Apparently I could use a library called Vectors, buried deep inside some numerical library, but then the runtime wouldn’t recognise the libraries existence despite being a dependency and installed (and linked and every other thing you have to do to get .Net to do anything). After I fixed that issue it wouldn’t let me construct any arrays or anything.
Suffice to say, on top of C#/F# being painful to deal with at the best of times, attempting to do anything numerical was an absolute shit fight. I’m sure if you’ve got a whole team, you can make anything work, but for me it was not at all worth the effort.
When you consider I can get fully guaranteed (not just hoping the compiler chooses to optimise it right) in Julia practically for free along with nicer syntax, 100% less namespacing hell, equal or greater performance, and far more data science and numerical packages and it’s hard to see what the draws of C# would be.
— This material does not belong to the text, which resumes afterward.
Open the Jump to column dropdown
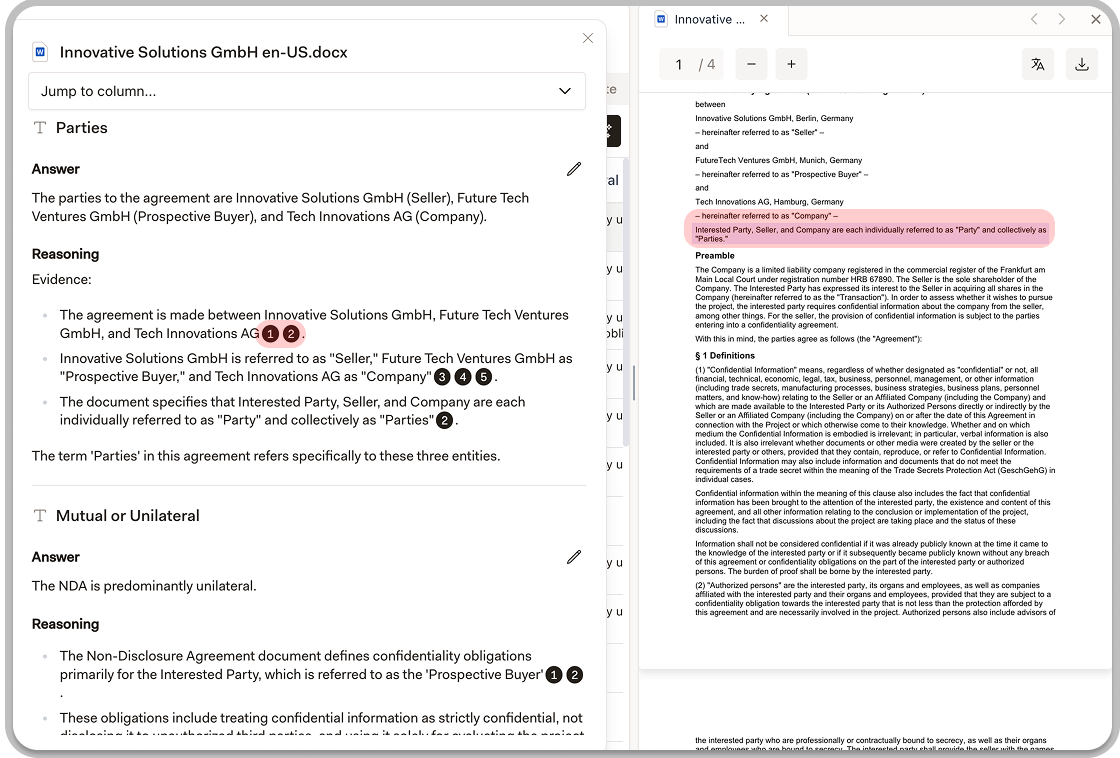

Roslyn and RyuJIT aren't the same thing. Roslyn is the new compiler infrastructure for MSIL generation, where the original C++ compiler got replaced by bootstraped VB.NET and C# compilers.
RyuJIT is the new JIT compiler introduced in .NET 4.6, replacing the former JIT64.
I don't disagree that Julia is better suited for data science given the eco-system, as proven by my other posts in this thread, just that the performace is also there when one wants it.
Swift makes use of SIL and LLVM bitcode before the final binary is produced.
Likewise C# can be AOT compiled to actual machine code via NGEN, .NET Native, CoreRT and Mono/Xamarin.